Le La CREG (Commission de régulation de l'électricité et du gaz), l'autorité fédérale de régulation de l'énergie, met en garde contre le fait que les nombreux projets prévus par Elia, le gestionnaire du réseau à haute tension, pour les années à venir entraîneront une hausse des tarifs d'électricité pour les ménages et les entreprises.
Ces projets comprennent, entre autres, l'« îlot énergétique », de nouvelles lignes à haute tension telles que Ventilus et Boucle du Hainaut, ou encore la nouvelle ligne à haute tension reliant la Belgique au Royaume-Uni (Nautilus).
Tarifs de raccordement au réseau
En tant que gestionnaire du réseau haute tension, Elia doit réaliser des investissements suffisants pour assurer l'entretien du réseau. Elle est notamment chargée d'acheminer vers la terre ferme l'énergie produite par les parcs éoliens situés au large de la côte flamande et de la distribuer vers l'intérieur des terres. Il en va de même pour l'énergie renouvelable produite à terre et injectée dans le réseau.
Elia est autorisée à répercuter les coûts qu'elle engage à cette fin sur les tarifs de réseau facturés aux clients particuliers et professionnels via leurs factures d'électricité. Toutefois, l'autorité fédérale de régulation de l'énergie (CREG) met en garde contre le fait que les investissements considérables prévus par Elia pourraient entraîner une forte hausse des tarifs du réseau.
Pour la période 2028-2031, la CREG prévoit une augmentation comprise entre 50% et 60%, et pour la période 2031-2038, une augmentation comprise entre 40% et 50%. Elia-même estime à titre provisoire les investissements nécessaires à la réalisation de ces projets (pour la période 2028-2038) à “ environ 24 milliards d'euros ”.
Électrification de l'économie
Elia souligne la nécessité de ces projets pour la société, en invoquant la croissance rapide de la demande en électricité des entreprises et des ménages. Après tout, le gestionnaire du réseau haute tension doit veiller à ce que la Belgique soit en mesure de répondre aux besoins des années et des décennies à venir.
Selon Elia, ces investissements sont indispensables à l’électrification de l’économie : pour développer les pompes à chaleur et les véhicules électriques, accroître la production d’énergie renouvelable et électrifier les processus industriels.
Pour un foyer flamand moyen, le tarif du réseau de distribution se situe actuellement entre 400 et 500 euros par an.
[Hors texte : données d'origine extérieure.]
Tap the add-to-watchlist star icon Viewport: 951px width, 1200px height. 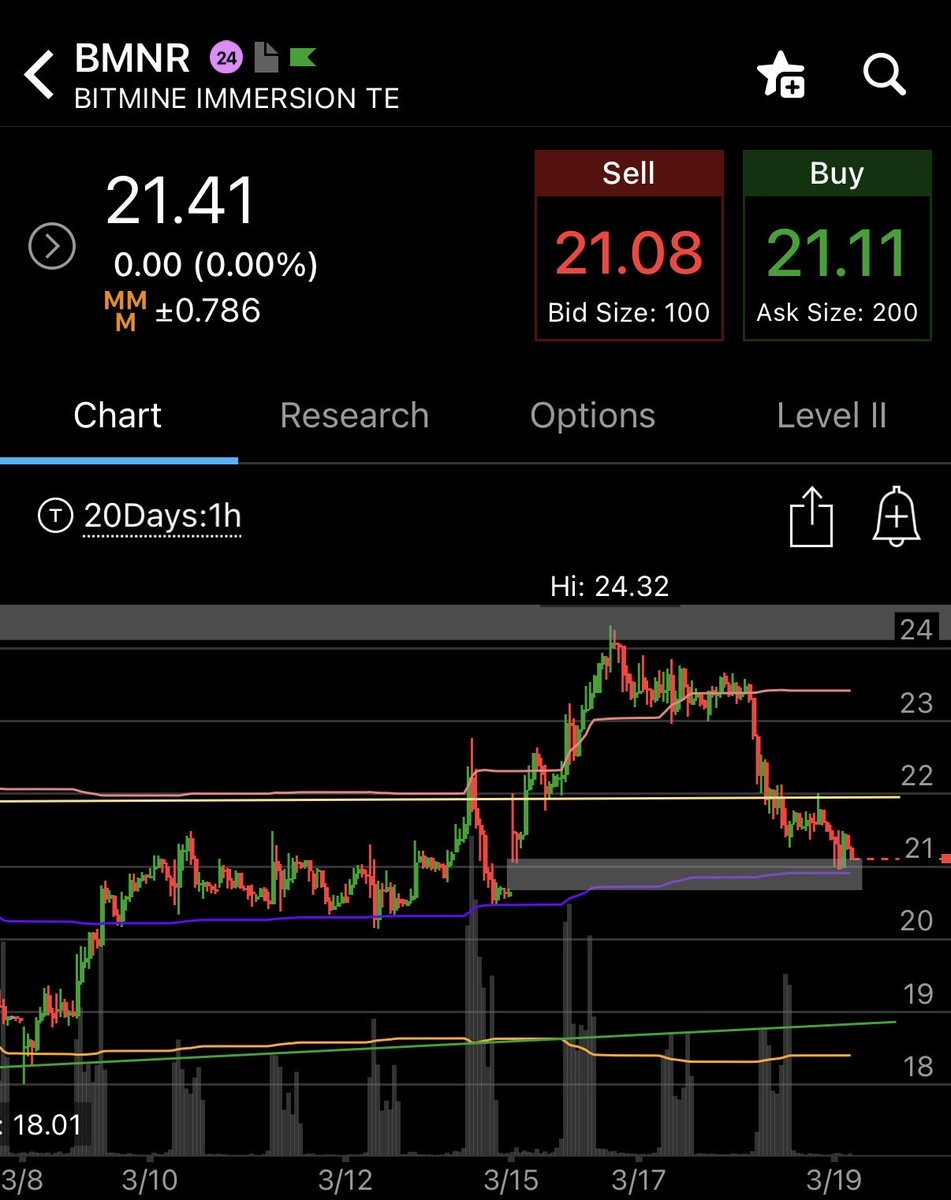coord(782,75)
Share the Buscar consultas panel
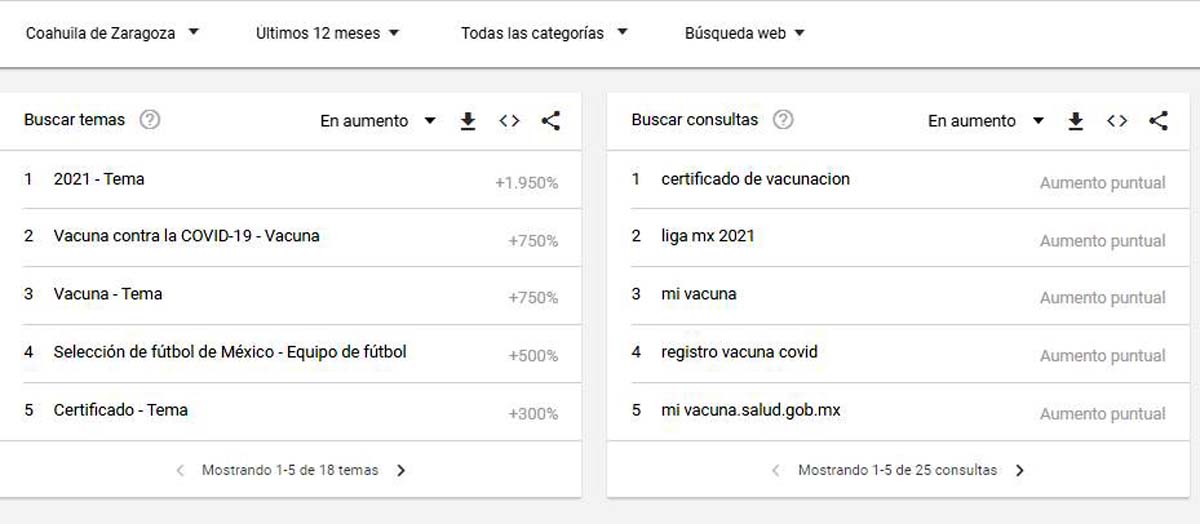The height and width of the screenshot is (524, 1200). (x=1158, y=121)
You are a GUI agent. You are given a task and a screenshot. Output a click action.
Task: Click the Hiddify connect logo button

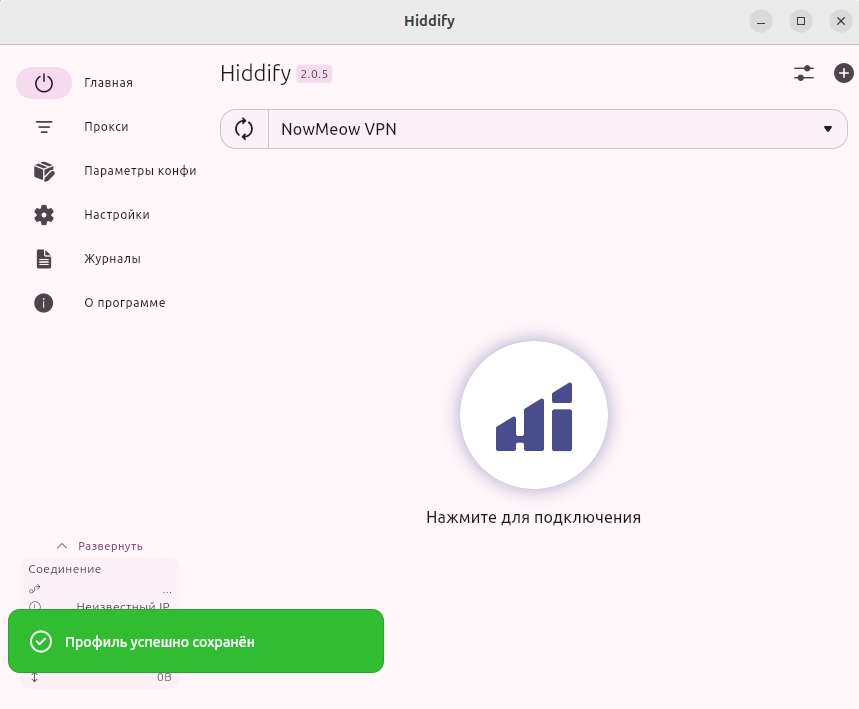click(533, 415)

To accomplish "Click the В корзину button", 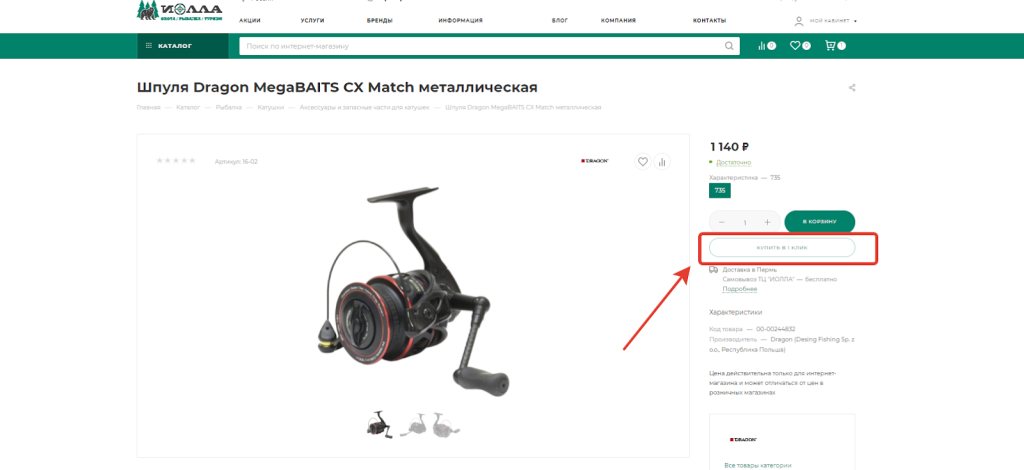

D'ici un peu plus de dix ans, cette partie de la facture d'électricité pourrait donc passer à plus de 1 000 euros par foyer.
Mécanisme d'alerte
La CREG propose donc que l'autorisation ne soit accordée qu'aux projets déjà aboutis, et non à ceux qui en sont encore au stade de la conception. L'autorité de régulation préconise la transparence de la part du gestionnaire de réseau, compte tenu du coût de l'ensemble des projets, et pour un mécanisme d'alerte pour les cas où un projet dépasse de manière significative ses estimations de coûts ou ses délais de mise en œuvre.
Voka, l'organisation patronale flamande, met également en garde contre les problèmes d'accessibilité financière. “ Les tarifs du réseau de transport pour les entreprises auront pratiquement doublé d’ici le 1er janvier 2025, et de nouvelles hausses risquent d’exercer une pression supplémentaire sur la compétitivité de notre industrie. Nous demandons donc que tous les investissements dans le réseau – et le projet d”« îlot énergétique » en particulier – soient réalisés avec la retenue et la rentabilité qui s’imposent. »
Mais certains de ces projets sont indispensables. Par exemple, la CREG indique que le fait de ne pas mettre en œuvre le projet « Boucle du Hainaut » – l'extension du tracé Ventilus qui achemine l'électricité produite par les parcs éoliens de la mer du Nord vers l'intérieur des terres en passant par le territoire wallon – aurait des conséquences importantes sur la capacité d'accueil de nouveaux raccordements au réseau. Cette ligne à haute tension est essentielle pour acheminer vers l'intérieur des terres l'énergie éolienne offshore supplémentaire, intensifier les échanges d'électricité avec les pays voisins et éviter une aggravation de la congestion du réseau.